Looking At Flying Saucer Water Tanks In Hurst While Waiting For A Little Hotpepper

Around noon I was sitting on a bench next to the Wal-Mart Supercenter in Hurst, waiting for Elsie Hotpepper's little sister to show up so we could go have lunch at the Panera Bread that is on the north end of the Wal-Mart parking lot.

I looked up and saw the blue flying saucer structure you see in the picture.

It is a Hurst, Texas water tower. There are dozens upon dozens of various forms of these structures in the Dallas/Fort Worth Metroplex.

You reading this who live in the D/FW zone, or in Texas, are likely thinking, so what?
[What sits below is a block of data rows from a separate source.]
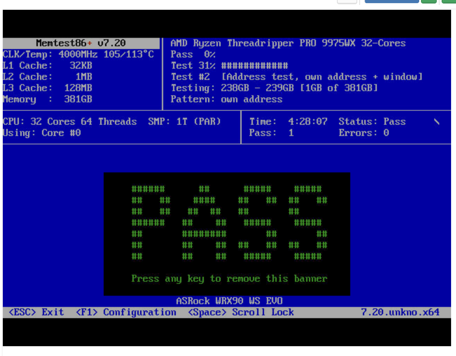Click the first green button at top
This screenshot has height=356, width=456.
pos(429,1)
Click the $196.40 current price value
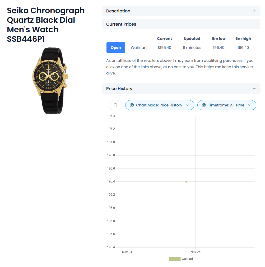Viewport: 265px width, 267px height. (164, 48)
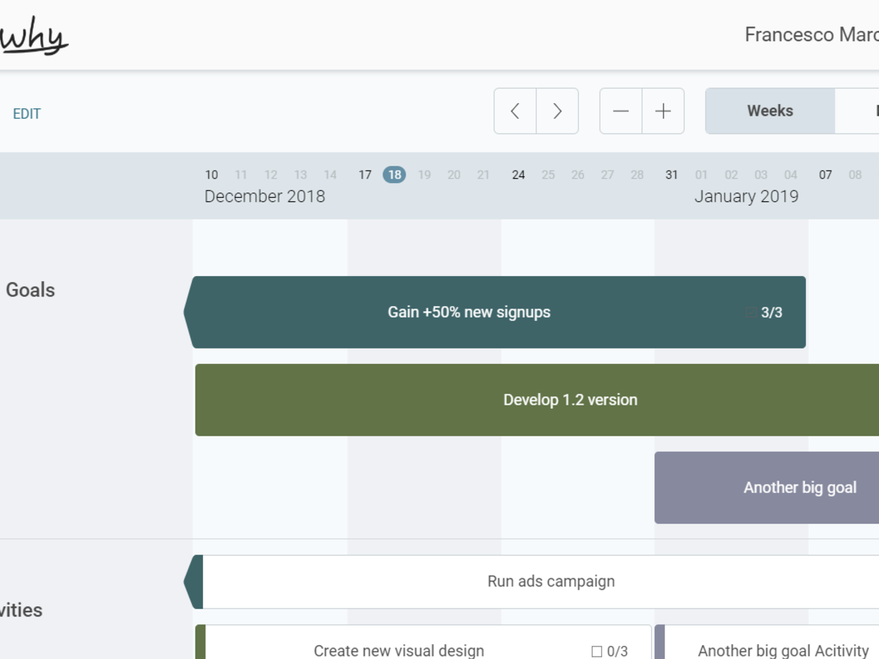Open the Develop 1.2 version goal

570,400
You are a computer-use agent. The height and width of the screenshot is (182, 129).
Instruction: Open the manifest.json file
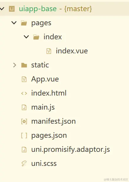53,121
You reading this in other locations, like the state of Washington, for instance, are likely thinking, how bizarre.

You see, Washingtonians, there are no mountains here, some slight hills, but no mountains. So, water has to be pumped up to a tank hovering above where it is to be delivered, so that gravity can do the delivering. I have no idea where the massive pumps are located that pump the water up in these tanks.

When I lived in Washington, in the town of Mount Vernon, water came from a protected reservoir/lake called Judy Reservoir. This reservoir is surrounded by chain link fence, with, if I remember right, concertina wire at the top.
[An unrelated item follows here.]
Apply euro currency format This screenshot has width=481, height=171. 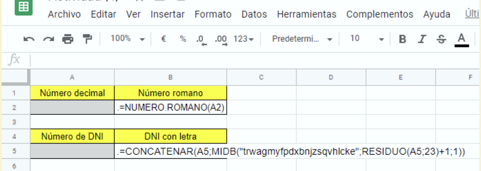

My memory of things in Washington grows hazy, but I believe Judy Reservoir supplied the water needs of several Skagit Valley towns, besides Mount Vernon.
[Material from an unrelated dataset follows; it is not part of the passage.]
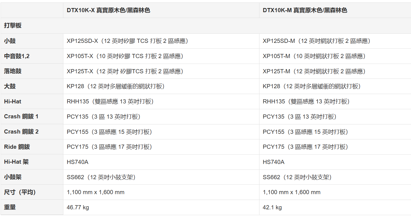The height and width of the screenshot is (219, 411).
Task: Click the Ride 銅鈸 row label
Action: pyautogui.click(x=17, y=147)
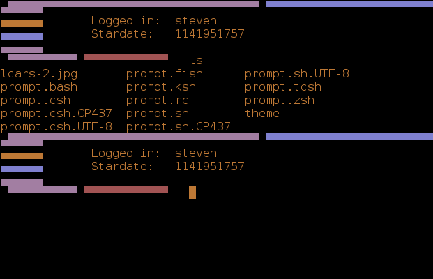
Task: Click the typed ls command
Action: tap(196, 61)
Except for Anacortes. Anacortes sucked its water out of the Skagit River, treated it, and then pumped it to Anacortes. There are hills around Anacortes, more hilly than hills here in Texas, but, I don't think the water is pumped up to a storage lake on a hill. I remember no big water tanks in Anacortes, like I see in Texas.

So, how did that water move to homes in Anacortes, without the Texas style giant flying saucer water tanks?

Very perplexing.

Anyway, as I sat pondering my perplexation, Elsie Hotpepper's little sister, Kelsie, showed up. At Panera Bread we both had the Signature Macaroni & Cheese with a Bacon Turkey Bravo Sandwich. It was good. But I like my own cooking better. Kelsie does not have quite the colorful vocabulary of her older sister, in case you are wondering.


Steve A said...

The Marysville water tower looks like the one in Keller. Admittedly water towers are not as noticeable in Washington, but they're around there as well. There is a photo of the Marysville water tower in Wikipedia.

Durango said...

Steve A, my sister lived in Marysville before moving to Phoenix. Can't picture a water tower, but it's the sort of thing I wouldn't notice til I had a reason to do so. I'm guessing Anacortes must have one too. Can't picture where. I think I've seen the Keller water tower. Does not look so much like a flying saucer, if I'm remembering right.

Steve A said...

Both those water towers look more like rocket nose cones than flying saucers. Hmm, still space oriented. The Marysville one is just east of I-5 and may be seen at

BTW, the Marysville one is decorative nowadays.
I'm not sure about its Keller cousin. I don't remember any in Anacortes either but who knows? Those rocket scientists can be tricky.

Durango said...

Now that you've shown me the Marysville Water Tower, I recognize it. I never knew it was a water tower. Probably never wondered what it was. Not as massive and futuristic looking as most of the Texas towers.

Woolysheep said...

Small towns in Texas still have towers like the Marysville one. I know Granbury, Texas had one as of last summer. It used to have two like that but the one by the cemetery got torn down a few years back.